This study has two key strengths: 1) A large number of readers were analyzed with consistent methodology making it possible to compare individual country numbers with worldwide data. 2) The results capture real-world data for CGM users obtained without any experimental intervention. Over 950.234 readers and 10.672.024 sensors from around the world and over 5.804 readers from Argentina are included in this analysis. However, several limitations are also acknowledged in this analysis-despite the large volume of data, little information is available regarding specific characteristics of the users, including type of diabetes, therapy type, and age. Therefore, the speculation that current users in Argentina have predominantly type 1 diabetes cannot be confirmed. Moreover, because continuous glucose monitoring is reimbursed in some countries, but not in others, the constitution and motivations of the user population may differ from one country to another. In Argentina for example, people with diabetes are only prescribed CGM when they surpass very high HbA1c and glucose variability levels, and otherwise would pay for the device ‘out-of-pocket’. Such challenges in cost and insurance may result in a selection bias in the Argentina data towards users for whom glucose control is the most problematic, and users with the greatest motivation to actively manage their diabetes.
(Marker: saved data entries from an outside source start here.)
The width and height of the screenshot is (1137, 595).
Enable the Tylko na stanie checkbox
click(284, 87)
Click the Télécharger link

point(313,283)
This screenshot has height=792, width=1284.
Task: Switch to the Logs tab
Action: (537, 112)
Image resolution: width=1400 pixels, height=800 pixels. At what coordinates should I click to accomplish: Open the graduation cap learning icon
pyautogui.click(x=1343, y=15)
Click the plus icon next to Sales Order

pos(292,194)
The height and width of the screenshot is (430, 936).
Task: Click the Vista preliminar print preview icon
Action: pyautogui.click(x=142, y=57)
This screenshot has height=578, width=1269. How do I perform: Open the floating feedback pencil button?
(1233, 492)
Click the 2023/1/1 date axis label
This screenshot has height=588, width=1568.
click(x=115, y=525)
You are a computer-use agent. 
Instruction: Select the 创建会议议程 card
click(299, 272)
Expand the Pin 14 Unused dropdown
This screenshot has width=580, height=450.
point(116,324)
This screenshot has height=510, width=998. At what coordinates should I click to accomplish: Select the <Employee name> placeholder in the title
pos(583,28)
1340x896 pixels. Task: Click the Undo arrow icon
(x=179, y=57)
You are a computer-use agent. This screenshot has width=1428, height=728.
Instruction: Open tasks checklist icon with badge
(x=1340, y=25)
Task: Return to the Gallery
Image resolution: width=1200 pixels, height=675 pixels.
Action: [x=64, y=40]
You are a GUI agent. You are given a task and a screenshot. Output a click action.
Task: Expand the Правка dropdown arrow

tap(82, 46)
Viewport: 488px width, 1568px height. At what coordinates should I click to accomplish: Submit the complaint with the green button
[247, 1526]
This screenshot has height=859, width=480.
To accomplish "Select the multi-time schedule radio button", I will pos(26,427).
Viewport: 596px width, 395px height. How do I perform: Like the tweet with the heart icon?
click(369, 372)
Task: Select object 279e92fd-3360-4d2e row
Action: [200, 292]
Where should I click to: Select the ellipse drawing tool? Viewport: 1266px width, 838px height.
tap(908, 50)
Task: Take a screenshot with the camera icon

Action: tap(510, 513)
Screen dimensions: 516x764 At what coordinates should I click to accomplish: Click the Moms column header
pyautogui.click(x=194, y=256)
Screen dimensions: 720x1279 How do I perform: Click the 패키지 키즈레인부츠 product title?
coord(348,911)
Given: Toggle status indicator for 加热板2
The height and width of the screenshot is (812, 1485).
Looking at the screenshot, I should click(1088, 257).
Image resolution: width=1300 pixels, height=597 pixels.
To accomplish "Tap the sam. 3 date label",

Nonetheless, this sensor-based data uniquely enables detailed measurement of glycemic control via time-in-range metrics.
This study suggests that flash CGM users in the developing country of Argentina have a high frequency of glucose scans, comparable to that of their counterparts worldwide, and the data from both Argentina and around the world unequivocally demonstrate that higher scan frequency is associated with greater glycemic control. In addition, the recently introduced TIR metrics reveal critical components of glycemic control not captured by traditional HbA1c measurement. Observing and understanding TIR metrics through the use of CGM is thus an important complement to HbA1c that can lead to better treatment decisions and glucose control. At present, however, insurance for CGM is still difficult to acquire for some people with type 1 diabetes, and especially people with type 2 diabetes, and further studies are therefore recommended as access to CGM in Argentina grows. More analyses like this, with different populations, will also continue to enrich the characterization of diabetes management in the real-world setting.
Conflict of interest: Kao K, Barbieri DE, Brandner L, and Dunn T are employees of Abbott Diabetes Care. Litwak L and Ré M has been members of advisory panels/received speakers fees from Abbott Diabetes Care. This study was funded by Abbott Diabetes Care.